▶ _What to do_:
a) Can you write out the USB failure report word for word, from "I've been using" to "to start up."?
b) How would the USB failure report go on after its final line? Write that continuation.

▶ _Passage to read_:
USB failing after several hours - xhci_hcd 0000:01:00.0: Ring expansion failed #5088


Describe the bug

Hi, I was hoping someone here may be able to help me.

I've been using a disk image (Buster) that was working fine with RPI4 R1.4

However since the RPI4 R1.5's have started to filter through I've had to update the system to get the disk image to start up.
This seems to have caused an issue with my USB FTDI serial adapter dropping off between maybe 8 - 14 hours and requiring either a hardware reboot or an unplug and re-plug of the serial adapter.

A dmesg while the USB has stopped shows that the system is being flooded by clock change errors ie:

[73254.053318] xhci_hcd 0000:01:00.0: Ring expansion failed
[73254.053346] ftdi_sio ttyUSB0: usb_serial_generic_submit_read_urb - usb_submit_urb failed: -12
[73254.125213] raspberrypi-clk soc:firmware:clocks: Failed to change fw-clk-v3d frequency: -12
[73254.209306] xhci_hcd 0000:01:00.0: Ring expansion failed
[73254.209328] ftdi_sio ttyUSB0: usb_serial_generic_submit_read_urb - usb_submit_urb failed: -12
[73254.348480] raspberrypi-clk soc:firmware:clocks: Failed to change fw-clk-v3d frequency: -12

From what I've read it seems like the -12 relates to a memory issue, however I'm running 16GB disk image with 53% free and the memory usage is around 444mb/3.33G. So I can't see that being the issue

Here's a few things I've attempted to get it working:
Tried on Kernel 5.10, 5.15 both produce the same issue.

▶ _Data provided_:
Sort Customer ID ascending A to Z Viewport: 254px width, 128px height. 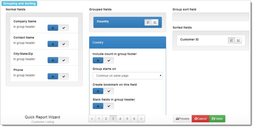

▶ _Final answers_:
a)
I've been using a disk image (Buster) that was working fine with RPI4 R1.4

However since the RPI4 R1.5's have started to filter through I've had to update the system to get the disk image to start up.

b)
Set the coherent_pool=4M in config file to see if that helps by mirroring the older firmware I used - Still happens in same timeframe.
Updated Bootloader.
Changed PI to another Rev1.5 in case it was a board issue
Attempted on an older pi Rev1.4 to see if it was newer board issue, with my updated disk image the same issue occurs.
Tried to replace the start4.elf and the other boot files from the later disk image to my older disk image, not including kernel, I might not have done this one correctly but I'm assuming they don't play nicely together being mismatched, (it broke things).
Rebuilt on new OS (Bullseye) with latest updates/upgrades, last around 8 hours longer before it drops off again.

This is the closest I could find of a similar issue, which doesn't seem to come to any real conclusion:
#3479

Oddly enough trying to run a test script with some neopixel LEDs I get the following message:

raise RuntimeError('ws2811_init failed with code {0} ({1})'.format(resp, str_resp))
RuntimeError: ws2811_init failed with code -2 (Out of memory)

In addition to this I've discovered that if I run the following:

sudo sh -c "echo 1 > /sys/bus/pci/devices/0000:00:00.0/remove"
sudo sh -c "echo 1 > /sys/bus/pci/rescan"

As an attempt to get the USB host to reset, seemed to clear what every memory issues was previously there and allowed me to start the pixel test script and also stopped the error spam with the changing of clock frequency, this however did not redetect the FTDI serial adapter that was connected and it dropped off completely.

My latest attempt at resolving this is now using the 64bit Kernel and I will report back on how this goes.

Would appreciate any help or things that I could try to get this resolved or at the very least narrow down why it's happening in the first place.
Many Thanks in advance.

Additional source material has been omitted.